Render every nonblank line of the material below as a Markdown table, numbering the lines under a column headed Row and placing their text under a column headed Content. Omit the pictures from the table.

STORED DATA:
————————
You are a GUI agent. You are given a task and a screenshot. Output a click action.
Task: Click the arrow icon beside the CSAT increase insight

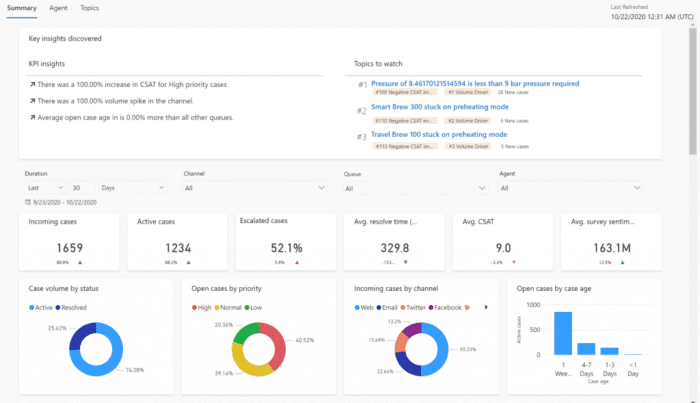[33, 84]
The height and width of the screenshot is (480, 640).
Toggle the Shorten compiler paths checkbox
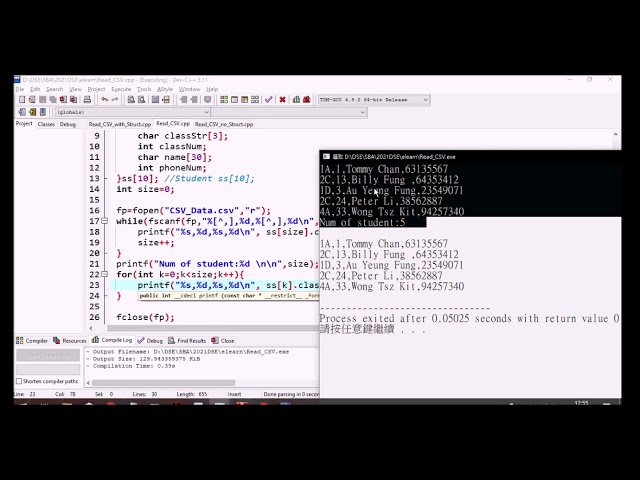pyautogui.click(x=20, y=382)
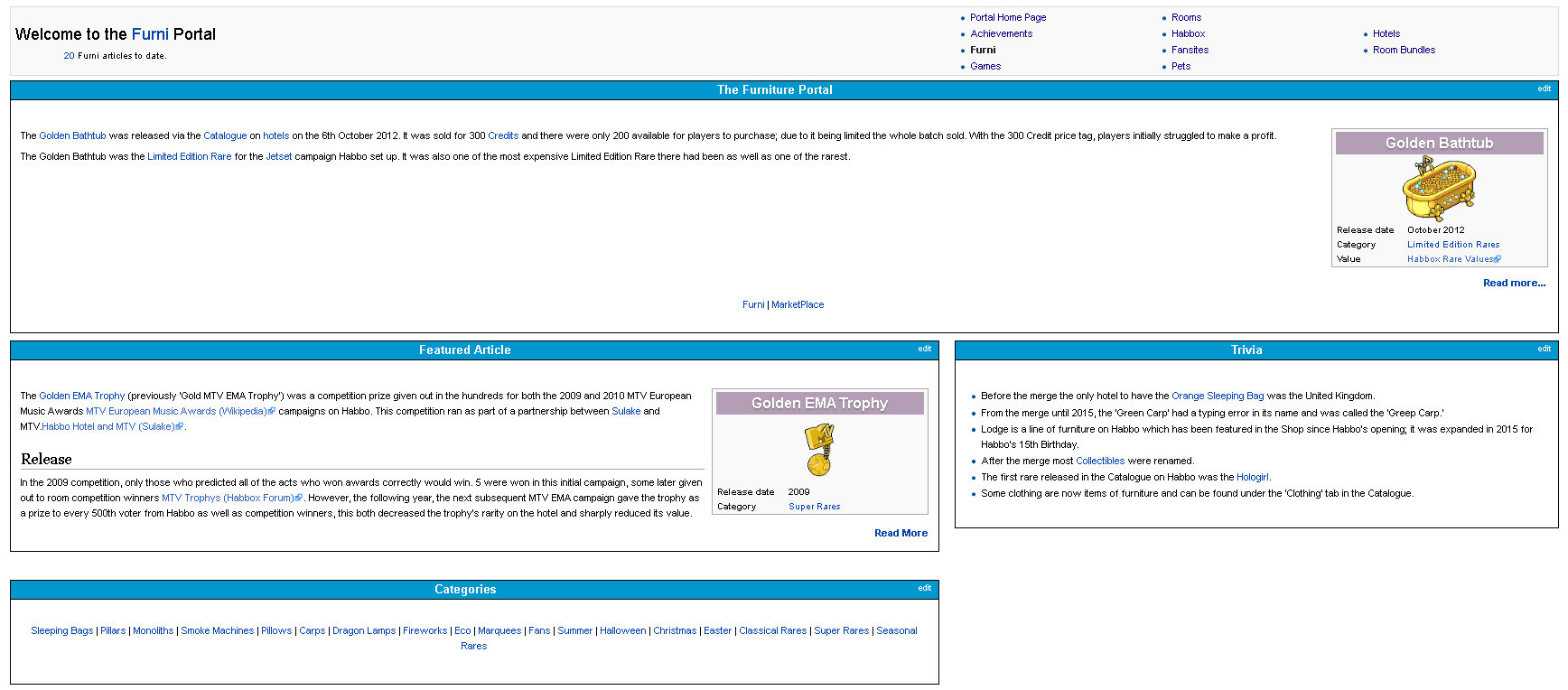
Task: Edit The Furniture Portal section
Action: pos(1544,89)
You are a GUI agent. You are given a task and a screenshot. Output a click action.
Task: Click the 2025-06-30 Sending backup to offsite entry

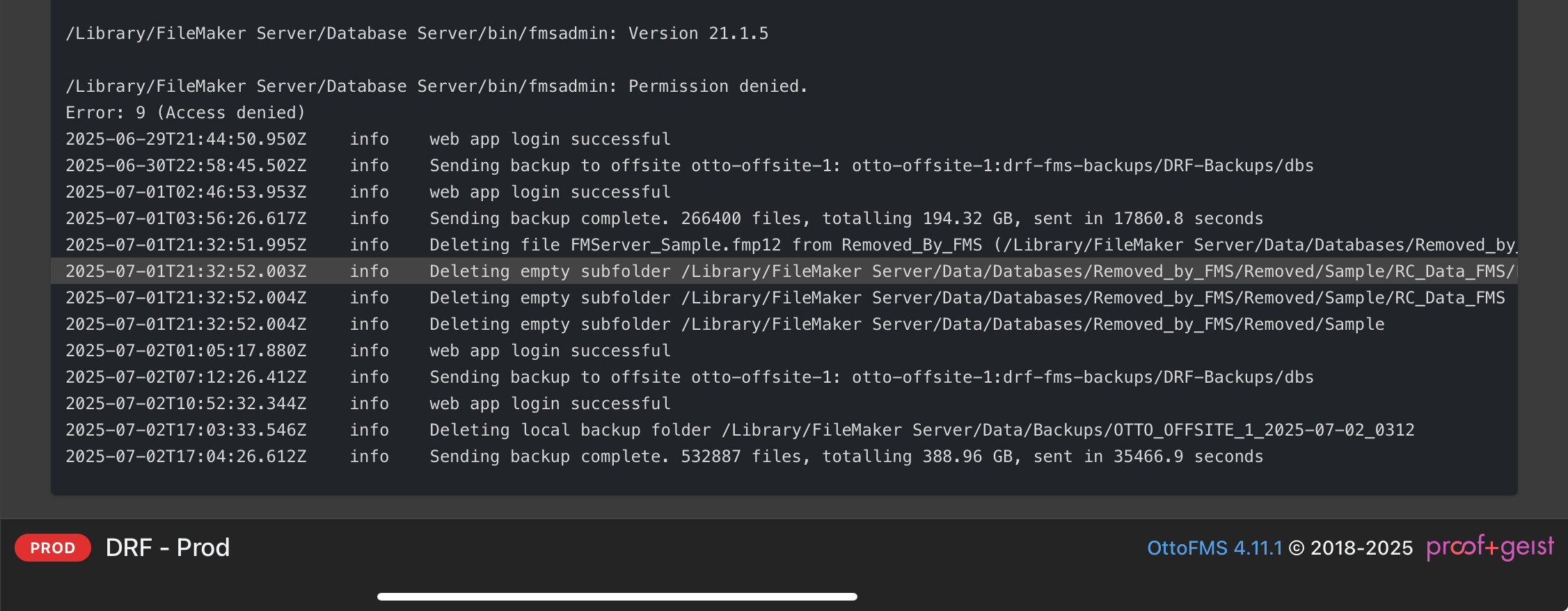690,166
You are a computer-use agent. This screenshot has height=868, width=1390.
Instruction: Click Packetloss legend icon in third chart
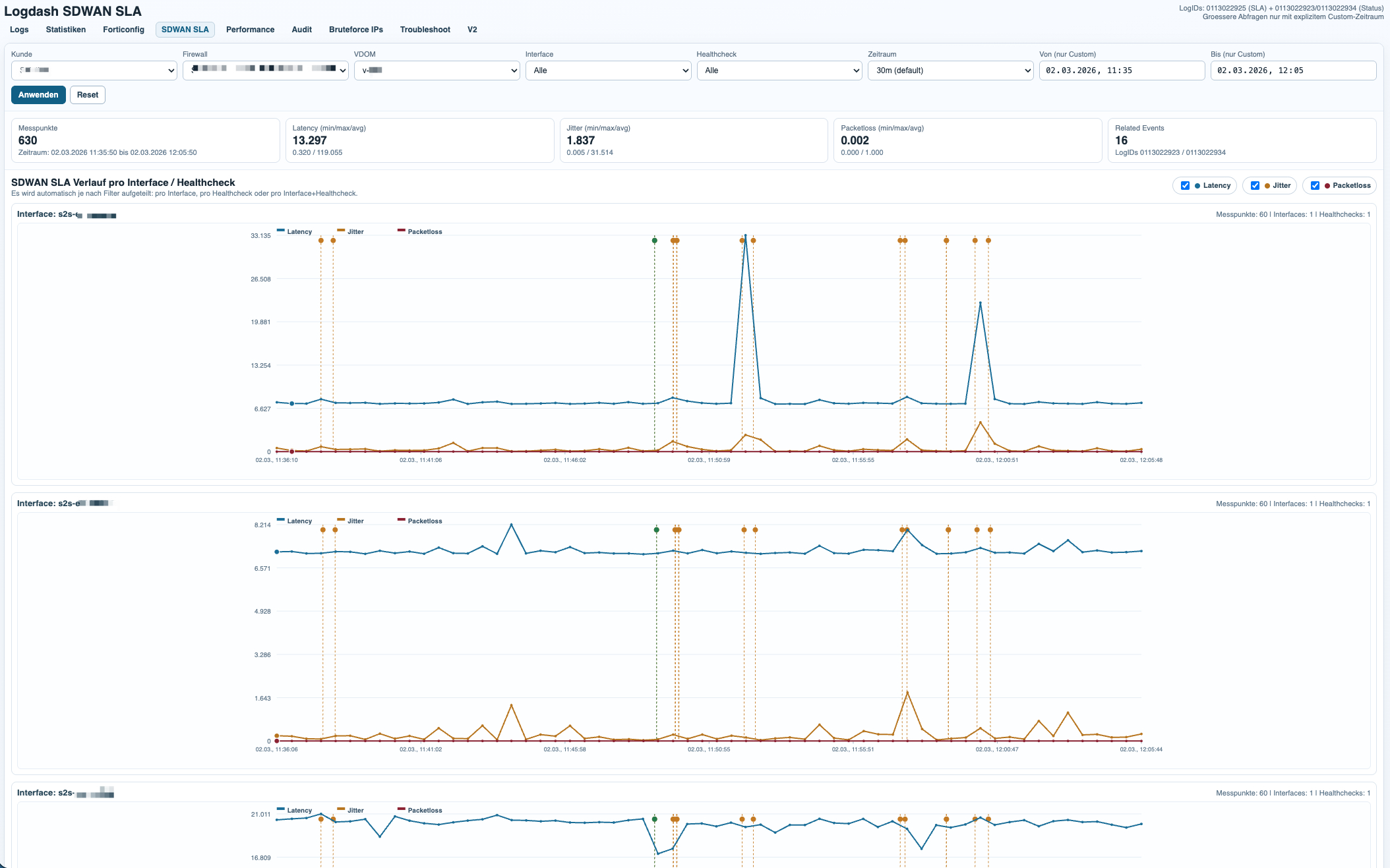pos(401,809)
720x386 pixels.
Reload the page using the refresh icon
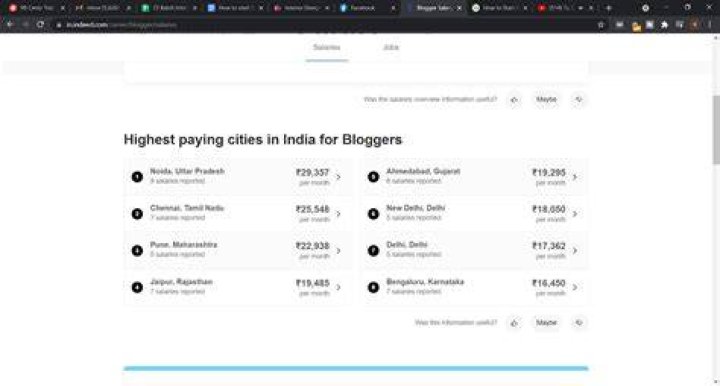click(40, 25)
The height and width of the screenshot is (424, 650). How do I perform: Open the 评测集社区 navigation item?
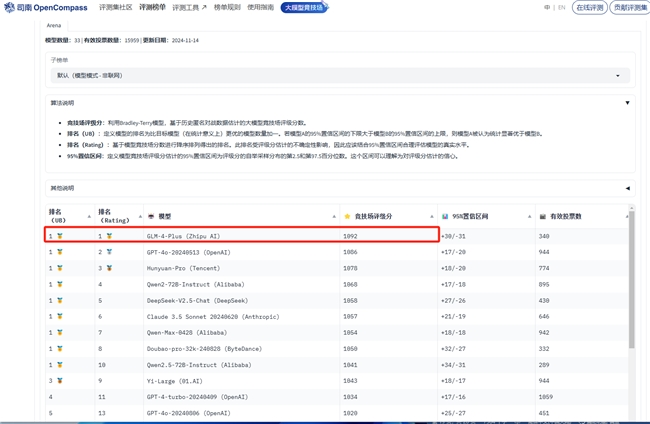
————————
FINAL RESULT:
| Row | Content |
|---|---|
| 1 | You are a GUI agent. You are given a task and a screenshot. Output a click action. |
| 2 | Task: Click the arrow icon beside the CSAT increase insight |
| 3 | [33, 84] |
| 4 | The height and width of the screenshot is (480, 640). |
| 5 | Toggle the Shorten compiler paths checkbox |
| 6 | pyautogui.click(x=20, y=382) |
| 7 | Task: Edit The Furniture Portal section |
| 8 | Action: pos(1544,89) |
| 9 | You are a GUI agent. You are given a task and a screenshot. Output a click action. |
| 10 | Task: Click the 2025-06-30 Sending backup to offsite entry |
| 11 | 690,166 |
| 12 | You are a computer-use agent. This screenshot has height=868, width=1390. |
| 13 | Instruction: Click Packetloss legend icon in third chart |
| 14 | pos(401,809) |
| 15 | 720x386 pixels. |
| 16 | Reload the page using the refresh icon |
| 17 | click(40, 25) |
| 18 | The height and width of the screenshot is (424, 650). How do I perform: Open the 评测集社区 navigation item? |